• _Directive A_
Check each statement against the post about the qdbus hang and answer yes or no, quoting the deciding words of the post: (i) The program hangs before it calls exit. (ii) LWPCTL_CPU_NONE is defined as (-1). (iii) The assembly shown was compiled with optimization enabled.
• _Directive B_
Pick up the post about the qdbus hang at the point where it stops and carry it on.

• _Reading text_
--*--
Subject: infinite loop in pthread__mutex_spin after call to exit
To: None <current-users@netbsd.org>
From: Sverre Froyen <sverre@viewmark.com>
List: current-users
Date: 12/28/2007 17:18:12
Hi,
I've been attempting to debug why the program /usr/pkg/qt4/bin/qdbus hangs
after its call to exit and I've ended up with a case where the C code, the
assembler, and the variable values all look OK, yet the program hangs,
looping in the method pthread__mutex_spin in
src/lib/libpthread/pthread_mutex2.c (1.17).
The code that appears to fail is the test
if (thread->pt_lwpctl->lc_curcpu == LWPCTL_CPU_NONE ||
thread->pt_blocking)
break;
which if true would have exited the loop.
LWPCTL_CPU_NONE is defined as (-1) and gdb shows that
thread->pt_lwpctl->lc_curcpu is also -1 at each iteration through the loop
but the test (apppears to) evaluate to false.
The assembly code for the pertinent part of the test reads (when compiled
without optimization):
0xbbb55535 <pthread__mutex_spin+21>: mov 0xc(%esp),%eax
0xbbb55539 <pthread__mutex_spin+25>: mov 0x184(%eax),%eax
0xbbb5553f <pthread__mutex_spin+31>: mov (%eax),%eax
0xbbb55541 <pthread__mutex_spin+33>: cmp $0xffffffff,%eax
The first line gets the address of "thread". The second line gets the address
of "thread->pt_lwpctl->lc_curcpu". The third line gets the value
of "thread->pt_lwpctl->lc_curcpu". And the last line compares that value
to -1.
--*--
• _Data segment_
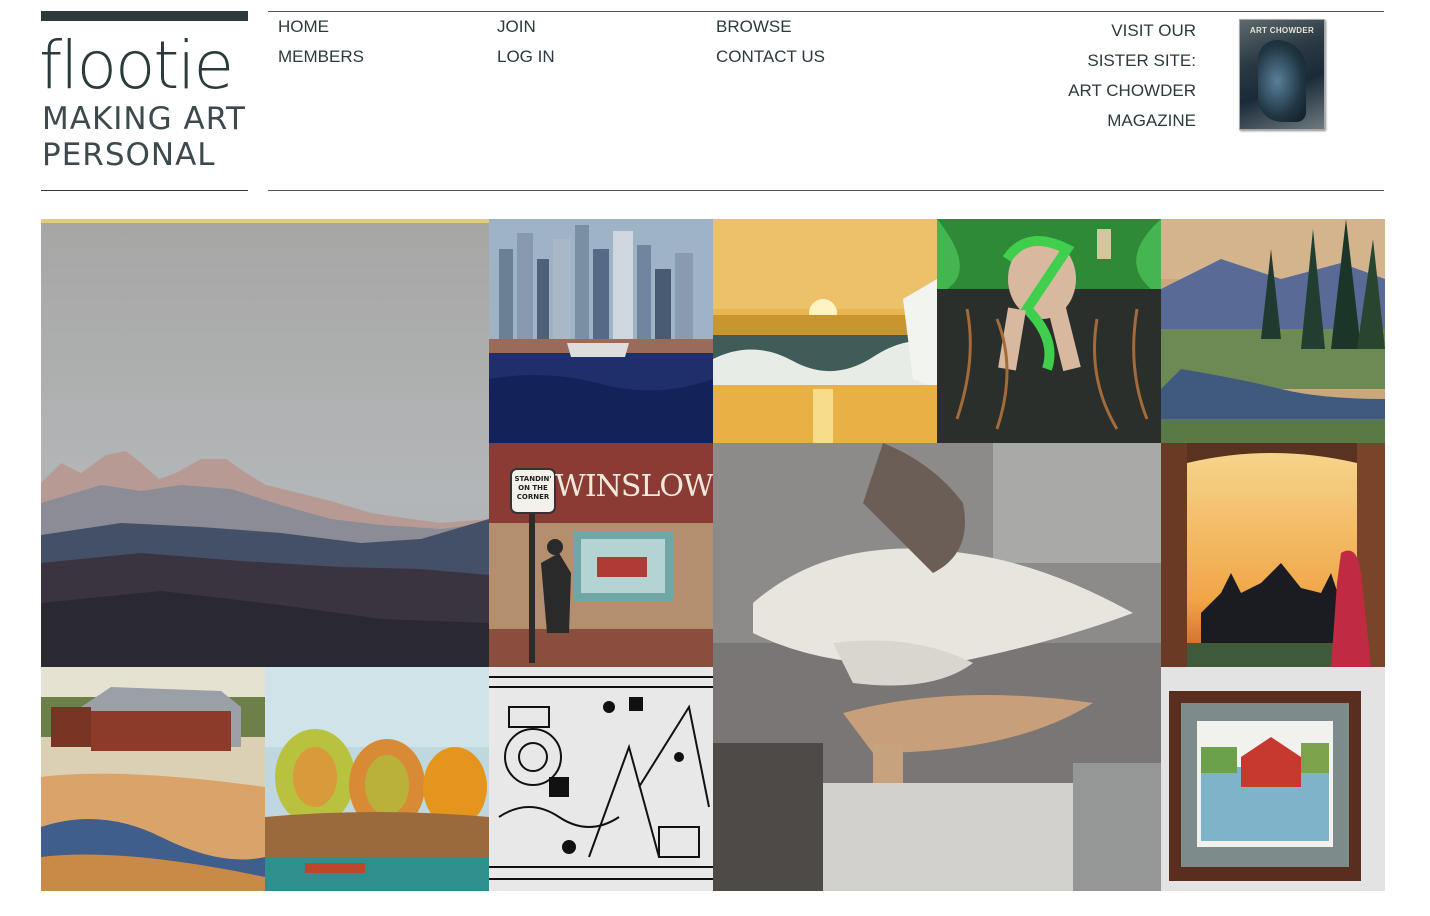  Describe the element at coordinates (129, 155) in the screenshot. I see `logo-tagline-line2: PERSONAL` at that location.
--*--
• _Exercise output A_
(i) No: "hangs after its call to exit".
(ii) Yes: "LWPCTL_CPU_NONE is defined as (-1)".
(iii) No: "when compiled without optimization".

• _Exercise output B_
Here's what I observe:
gdb shows:
(gdb) print thread
$1 = (pthread_t) 0xbfa00000
(gdb) print thread->pt_lwpctl
$2 = (struct lwpctl *) 0xbb782000
(gdb) print thread->pt_lwpctl->lc_curcpu
$3 = -1
After the first line, eax contains 0xbfa00000, as expected.
After the second line, eax contains 0xbb782000 which in turn contains
0xffffffff, again as expected (lc_curcpu is the first member of the lwpctl
structure).
After the third line, eax contains 0x0!!!!! I would have expected 0xffffffff.
Because eax now contains zero, the test in line 4 is false and the
(subsequent) jump never happens.
So, that leaves me with two questions:
1) What am I missing in the above scenario? Could there be some type of cache
issue?
2) Should a process really be able to hang like that after calling exit (using
100% user time)?
Thanks,
Sverre
PS this is in i386 current.
PPS I'm sending this to current-users because this feels like an issue with
current. Feel free to redirect to netbsd-help or pkgsrc-users if that seems
more appropriate.